- _ASSIGNMENT_
Find the line containing "Click the Phone-Ticket toolbar icon". Retype it and every line after it through the end of the entries, exactly as written, with nothing added.

- _RECORDS TO PROCESS_

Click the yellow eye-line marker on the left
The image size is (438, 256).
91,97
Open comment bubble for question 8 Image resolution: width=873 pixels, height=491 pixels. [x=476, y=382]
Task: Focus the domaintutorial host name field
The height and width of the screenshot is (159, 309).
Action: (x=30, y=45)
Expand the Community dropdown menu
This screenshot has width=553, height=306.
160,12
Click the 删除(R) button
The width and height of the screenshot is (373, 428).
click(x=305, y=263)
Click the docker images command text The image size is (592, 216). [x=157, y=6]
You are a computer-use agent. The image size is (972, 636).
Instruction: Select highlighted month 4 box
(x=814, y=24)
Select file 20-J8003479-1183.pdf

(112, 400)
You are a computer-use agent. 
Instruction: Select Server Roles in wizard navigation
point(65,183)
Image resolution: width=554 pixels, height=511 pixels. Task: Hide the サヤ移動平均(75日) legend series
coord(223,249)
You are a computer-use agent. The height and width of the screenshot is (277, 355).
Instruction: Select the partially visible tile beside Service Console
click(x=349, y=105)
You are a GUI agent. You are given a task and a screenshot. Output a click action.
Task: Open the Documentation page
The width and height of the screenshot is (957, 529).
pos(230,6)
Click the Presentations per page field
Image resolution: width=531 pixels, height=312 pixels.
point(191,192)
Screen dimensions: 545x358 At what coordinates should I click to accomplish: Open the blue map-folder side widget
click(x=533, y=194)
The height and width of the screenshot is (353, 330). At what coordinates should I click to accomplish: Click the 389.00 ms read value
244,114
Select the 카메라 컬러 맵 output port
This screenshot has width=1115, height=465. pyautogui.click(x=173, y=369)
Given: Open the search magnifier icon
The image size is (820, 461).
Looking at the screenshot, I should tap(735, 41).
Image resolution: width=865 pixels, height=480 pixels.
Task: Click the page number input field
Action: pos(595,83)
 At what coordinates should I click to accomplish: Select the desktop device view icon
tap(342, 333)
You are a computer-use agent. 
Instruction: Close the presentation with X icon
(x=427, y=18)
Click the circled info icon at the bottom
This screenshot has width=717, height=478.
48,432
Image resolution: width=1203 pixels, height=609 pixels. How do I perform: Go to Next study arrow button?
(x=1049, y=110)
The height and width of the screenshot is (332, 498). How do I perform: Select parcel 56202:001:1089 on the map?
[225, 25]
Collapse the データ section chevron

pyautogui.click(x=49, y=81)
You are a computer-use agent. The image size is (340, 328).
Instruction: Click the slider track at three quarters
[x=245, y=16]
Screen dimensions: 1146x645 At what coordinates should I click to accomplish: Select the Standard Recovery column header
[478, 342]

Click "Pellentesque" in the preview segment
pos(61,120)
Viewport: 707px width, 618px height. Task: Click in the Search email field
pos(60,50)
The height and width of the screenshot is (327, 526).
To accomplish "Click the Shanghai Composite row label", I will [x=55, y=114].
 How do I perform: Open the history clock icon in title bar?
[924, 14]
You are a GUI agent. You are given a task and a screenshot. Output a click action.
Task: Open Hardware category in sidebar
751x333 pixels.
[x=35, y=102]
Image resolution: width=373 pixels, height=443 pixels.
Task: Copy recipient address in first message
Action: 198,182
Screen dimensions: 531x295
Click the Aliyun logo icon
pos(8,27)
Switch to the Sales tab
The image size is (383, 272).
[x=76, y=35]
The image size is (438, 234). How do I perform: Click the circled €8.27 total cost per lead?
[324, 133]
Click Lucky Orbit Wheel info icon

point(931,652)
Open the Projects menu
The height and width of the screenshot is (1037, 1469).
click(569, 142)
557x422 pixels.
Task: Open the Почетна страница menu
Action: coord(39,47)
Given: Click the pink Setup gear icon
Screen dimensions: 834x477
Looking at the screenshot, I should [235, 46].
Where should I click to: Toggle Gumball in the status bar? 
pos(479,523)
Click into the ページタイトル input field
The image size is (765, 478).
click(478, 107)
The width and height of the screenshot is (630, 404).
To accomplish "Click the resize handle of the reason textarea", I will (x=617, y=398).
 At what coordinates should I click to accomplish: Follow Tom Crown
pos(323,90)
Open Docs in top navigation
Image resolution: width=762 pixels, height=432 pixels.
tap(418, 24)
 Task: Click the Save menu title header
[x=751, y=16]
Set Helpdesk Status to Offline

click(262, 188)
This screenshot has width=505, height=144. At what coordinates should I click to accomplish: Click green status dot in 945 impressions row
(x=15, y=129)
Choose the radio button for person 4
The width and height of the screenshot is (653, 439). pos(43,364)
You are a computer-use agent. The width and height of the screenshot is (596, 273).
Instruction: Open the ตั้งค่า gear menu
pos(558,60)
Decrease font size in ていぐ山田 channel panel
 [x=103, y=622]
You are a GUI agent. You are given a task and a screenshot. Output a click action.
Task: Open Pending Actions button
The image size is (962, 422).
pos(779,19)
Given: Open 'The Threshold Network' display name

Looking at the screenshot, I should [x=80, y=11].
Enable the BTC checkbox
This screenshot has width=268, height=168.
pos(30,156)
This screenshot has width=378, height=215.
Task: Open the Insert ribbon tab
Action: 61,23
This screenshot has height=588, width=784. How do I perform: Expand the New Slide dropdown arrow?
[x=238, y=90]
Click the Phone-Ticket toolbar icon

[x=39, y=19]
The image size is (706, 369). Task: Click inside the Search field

- _RESPONSE AREA_
Click the Phone-Ticket toolbar icon

[x=39, y=19]
The image size is (706, 369). Task: Click inside the Search field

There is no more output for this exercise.